▶ [Gegebene Anweisung 1]: Gib aus dem Text über den Hortus Romanticus wörtlich den Abschnitt aus, der mit den Worten „Gut für die Natur Der“ beginnt und mit „in jeglicher Form.“ endet.

▶ [Textauszug]:

=-=-=

Gut für die Natur Der Hortus Romanticus in Mittelfranken
Der Hortus Romanticus in Mittelfranken scheint auf den ersten Blick ein Garten für Faule zu sein. Denn es ist ein Permagarten; einer also, der sich praktisch von alleine pflegt. Auf den zweiten Blick ist es ein Garten, der gut für die Natur ist.
Beim Gang durch ihren Garten merkt man schnell: Karin Brenner ist eine streitbare Frau. Sie kämpft für Natur- und Artenschutz und gegen Verschwendung in jeglicher Form.
"Also das sind alles Balken von abgebrochenen Scheunen. Das Material – diese Fenster, das ist von einer Schule entsorgt worden. Das ist ja alles noch gut, das kann man ja alles noch verwenden. Wieso schmeißen wir Sachen weg, die noch vollwertig sind, die man noch verwenden kann, und kaufen immer wieder Neues? Wir kaufen. Wir arbeiten, wir kaufen, wir arbeiten, wir werfen weg! Und dieser Kreislauf ist ständig, und für unsere Nachkommen ist nicht mehr viel da, wenn wir so weitermachen."
Karin Brenner
Kein Rasenmähen, keine Hecke schneiden, kein Gift spritzen
Wir spazieren durch Karin Brenners Hortus Romanticus, einen Permagarten. Perma, wie permanent, also dauerhaft. Deshalb ist er auch kein Garten im herkömmlichen Sinn, sondern ein dauerhaftes Kultursystem, ein Kreislauf, der sich im besten Falle selbst genügt.
"Ich muss nicht Rasenmähen, ich muss keine Hecke schneiden, ich muss keinen Gartenzaun streichen, ich muss ganz, ganz wenig solche Dinge machen, wie zum Beispiel Gift spritzen und sowas – mit diesen Dingen muss ich mich nicht beschäftigen."

=-=-=

▶ [Gegebene Daten]:

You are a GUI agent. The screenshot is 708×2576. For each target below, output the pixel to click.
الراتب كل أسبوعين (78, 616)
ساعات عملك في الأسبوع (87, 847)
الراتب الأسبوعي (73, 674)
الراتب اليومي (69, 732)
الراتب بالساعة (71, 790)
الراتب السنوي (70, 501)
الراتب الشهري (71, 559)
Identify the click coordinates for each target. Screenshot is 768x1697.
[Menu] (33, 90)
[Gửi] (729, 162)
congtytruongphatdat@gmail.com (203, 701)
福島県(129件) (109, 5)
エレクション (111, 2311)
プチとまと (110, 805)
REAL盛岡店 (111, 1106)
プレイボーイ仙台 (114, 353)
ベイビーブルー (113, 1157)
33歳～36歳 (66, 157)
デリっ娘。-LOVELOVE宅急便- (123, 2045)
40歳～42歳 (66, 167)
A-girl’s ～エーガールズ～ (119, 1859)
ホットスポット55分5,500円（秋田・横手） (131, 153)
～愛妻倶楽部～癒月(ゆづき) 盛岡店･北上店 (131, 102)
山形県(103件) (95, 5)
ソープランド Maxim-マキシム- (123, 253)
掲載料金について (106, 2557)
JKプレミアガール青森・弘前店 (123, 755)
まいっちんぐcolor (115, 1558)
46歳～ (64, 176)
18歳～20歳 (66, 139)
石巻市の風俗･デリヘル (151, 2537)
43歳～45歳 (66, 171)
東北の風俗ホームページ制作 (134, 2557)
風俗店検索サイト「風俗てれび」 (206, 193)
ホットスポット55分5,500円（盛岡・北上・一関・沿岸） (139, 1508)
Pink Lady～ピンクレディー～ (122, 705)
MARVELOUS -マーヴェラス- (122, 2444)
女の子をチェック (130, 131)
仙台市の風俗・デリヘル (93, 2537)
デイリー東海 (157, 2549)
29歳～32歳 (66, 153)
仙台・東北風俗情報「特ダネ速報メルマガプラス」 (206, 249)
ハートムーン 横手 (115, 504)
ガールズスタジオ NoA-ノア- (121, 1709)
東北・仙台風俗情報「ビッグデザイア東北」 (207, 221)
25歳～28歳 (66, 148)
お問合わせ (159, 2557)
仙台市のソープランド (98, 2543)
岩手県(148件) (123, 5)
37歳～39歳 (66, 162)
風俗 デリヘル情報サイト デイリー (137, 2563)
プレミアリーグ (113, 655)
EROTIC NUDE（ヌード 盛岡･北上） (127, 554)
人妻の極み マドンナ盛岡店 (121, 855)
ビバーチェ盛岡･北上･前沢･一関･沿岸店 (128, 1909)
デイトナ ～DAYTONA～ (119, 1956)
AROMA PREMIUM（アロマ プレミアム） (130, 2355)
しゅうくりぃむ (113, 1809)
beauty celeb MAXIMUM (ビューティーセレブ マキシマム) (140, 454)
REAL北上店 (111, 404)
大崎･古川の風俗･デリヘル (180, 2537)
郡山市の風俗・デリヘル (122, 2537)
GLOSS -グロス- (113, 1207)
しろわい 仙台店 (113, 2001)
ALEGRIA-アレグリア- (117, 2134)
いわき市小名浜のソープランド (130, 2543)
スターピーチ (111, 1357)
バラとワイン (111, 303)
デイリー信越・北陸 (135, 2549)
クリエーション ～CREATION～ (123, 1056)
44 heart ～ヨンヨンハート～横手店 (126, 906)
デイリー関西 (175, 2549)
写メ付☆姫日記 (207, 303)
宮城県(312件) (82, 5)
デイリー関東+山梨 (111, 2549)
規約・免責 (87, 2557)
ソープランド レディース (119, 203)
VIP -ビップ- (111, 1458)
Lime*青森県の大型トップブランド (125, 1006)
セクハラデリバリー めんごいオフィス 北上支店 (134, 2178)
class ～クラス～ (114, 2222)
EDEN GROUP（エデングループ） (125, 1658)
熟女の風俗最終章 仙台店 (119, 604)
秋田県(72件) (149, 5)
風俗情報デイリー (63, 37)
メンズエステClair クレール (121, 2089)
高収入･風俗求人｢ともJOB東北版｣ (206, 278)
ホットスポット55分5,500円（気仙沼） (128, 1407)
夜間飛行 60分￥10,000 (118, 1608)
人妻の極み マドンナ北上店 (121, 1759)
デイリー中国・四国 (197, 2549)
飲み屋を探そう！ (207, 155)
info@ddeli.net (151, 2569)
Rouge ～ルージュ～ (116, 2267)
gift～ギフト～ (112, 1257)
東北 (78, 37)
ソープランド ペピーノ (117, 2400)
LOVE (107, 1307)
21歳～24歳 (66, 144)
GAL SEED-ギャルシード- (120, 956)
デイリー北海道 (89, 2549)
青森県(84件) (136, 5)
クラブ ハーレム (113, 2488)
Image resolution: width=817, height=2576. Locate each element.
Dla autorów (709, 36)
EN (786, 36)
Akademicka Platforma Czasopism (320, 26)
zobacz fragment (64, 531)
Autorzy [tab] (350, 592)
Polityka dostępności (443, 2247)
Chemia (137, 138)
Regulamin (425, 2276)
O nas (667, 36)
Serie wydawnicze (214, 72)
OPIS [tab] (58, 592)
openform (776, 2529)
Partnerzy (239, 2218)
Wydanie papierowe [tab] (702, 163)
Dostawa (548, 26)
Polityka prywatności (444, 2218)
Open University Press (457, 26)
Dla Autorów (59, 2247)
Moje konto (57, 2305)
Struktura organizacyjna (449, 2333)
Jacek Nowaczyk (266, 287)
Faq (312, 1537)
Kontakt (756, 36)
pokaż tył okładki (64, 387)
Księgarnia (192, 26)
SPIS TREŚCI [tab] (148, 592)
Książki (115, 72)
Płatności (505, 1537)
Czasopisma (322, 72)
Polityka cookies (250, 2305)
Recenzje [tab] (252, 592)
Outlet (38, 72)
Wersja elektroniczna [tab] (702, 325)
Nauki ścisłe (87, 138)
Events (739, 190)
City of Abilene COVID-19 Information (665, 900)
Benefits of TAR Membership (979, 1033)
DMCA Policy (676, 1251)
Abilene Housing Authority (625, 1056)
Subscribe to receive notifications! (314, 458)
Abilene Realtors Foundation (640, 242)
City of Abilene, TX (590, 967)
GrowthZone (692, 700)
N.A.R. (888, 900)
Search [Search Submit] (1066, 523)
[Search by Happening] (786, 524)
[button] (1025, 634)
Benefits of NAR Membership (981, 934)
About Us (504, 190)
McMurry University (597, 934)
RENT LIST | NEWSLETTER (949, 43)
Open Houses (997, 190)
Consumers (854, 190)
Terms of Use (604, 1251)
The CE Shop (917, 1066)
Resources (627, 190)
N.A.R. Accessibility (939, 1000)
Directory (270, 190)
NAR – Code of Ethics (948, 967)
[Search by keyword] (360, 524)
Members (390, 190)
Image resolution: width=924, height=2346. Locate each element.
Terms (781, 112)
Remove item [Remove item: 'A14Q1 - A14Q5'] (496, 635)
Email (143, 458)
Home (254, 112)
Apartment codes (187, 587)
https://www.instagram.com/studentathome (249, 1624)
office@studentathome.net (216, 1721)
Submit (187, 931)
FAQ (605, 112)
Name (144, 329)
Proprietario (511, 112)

=-=-=

▶ [Gegebene Anweisung 2]: Verschiebe die Koordinaten in den Datensätzen um 41, indem du jede ihrer Zahlen um 41 erhöhst. Gib dazu nur die Zeilen der Datensätze vollständig neu aus, die mit der Zeile mit „東北の風俗ホームページ制作 (134, 2557)“ beginnen und mit der Zeile mit „ALEGRIA-アレグリア- (117, 2134)“ enden, beide eingeschlossen.

▶ [Vollständige Antwort 1]:
Gut für die Natur Der Hortus Romanticus in Mittelfranken
Der Hortus Romanticus in Mittelfranken scheint auf den ersten Blick ein Garten für Faule zu sein. Denn es ist ein Permagarten; einer also, der sich praktisch von alleine pflegt. Auf den zweiten Blick ist es ein Garten, der gut für die Natur ist.
Beim Gang durch ihren Garten merkt man schnell: Karin Brenner ist eine streitbare Frau. Sie kämpft für Natur- und Artenschutz und gegen Verschwendung in jeglicher Form.

▶ [Vollständige Antwort 2]:
東北の風俗ホームページ制作 (175, 2598)
風俗店検索サイト「風俗てれび」 (247, 234)
ホットスポット55分5,500円（盛岡・北上・一関・沿岸） (180, 1549)
Pink Lady～ピンクレディー～ (163, 746)
MARVELOUS -マーヴェラス- (163, 2485)
女の子をチェック (171, 172)
仙台市の風俗・デリヘル (134, 2578)
デイリー東海 (198, 2590)
29歳～32歳 (107, 194)
仙台・東北風俗情報「特ダネ速報メルマガプラス」 (247, 290)
ハートムーン 横手 (156, 545)
ガールズスタジオ NoA-ノア- (162, 1750)
東北・仙台風俗情報「ビッグデザイア東北」 (248, 262)
25歳～28歳 (107, 189)
お問合わせ (200, 2598)
仙台市のソープランド (139, 2584)
岩手県(148件) (164, 46)
37歳～39歳 (107, 203)
風俗 デリヘル情報サイト デイリー (178, 2604)
プレミアリーグ (154, 696)
EROTIC NUDE（ヌード 盛岡･北上） (168, 595)
人妻の極み マドンナ盛岡店 (162, 896)
ビバーチェ盛岡･北上･前沢･一関･沿岸店 (169, 1950)
デイトナ ～DAYTONA～ (160, 1997)
AROMA PREMIUM（アロマ プレミアム） (171, 2396)
しゅうくりぃむ (154, 1850)
beauty celeb MAXIMUM (ビューティーセレブ マキシマム) (181, 495)
REAL北上店 (152, 445)
大崎･古川の風俗･デリヘル (221, 2578)
郡山市の風俗・デリヘル (163, 2578)
GLOSS -グロス- (154, 1248)
しろわい 仙台店 (154, 2042)
ALEGRIA-アレグリア- (158, 2175)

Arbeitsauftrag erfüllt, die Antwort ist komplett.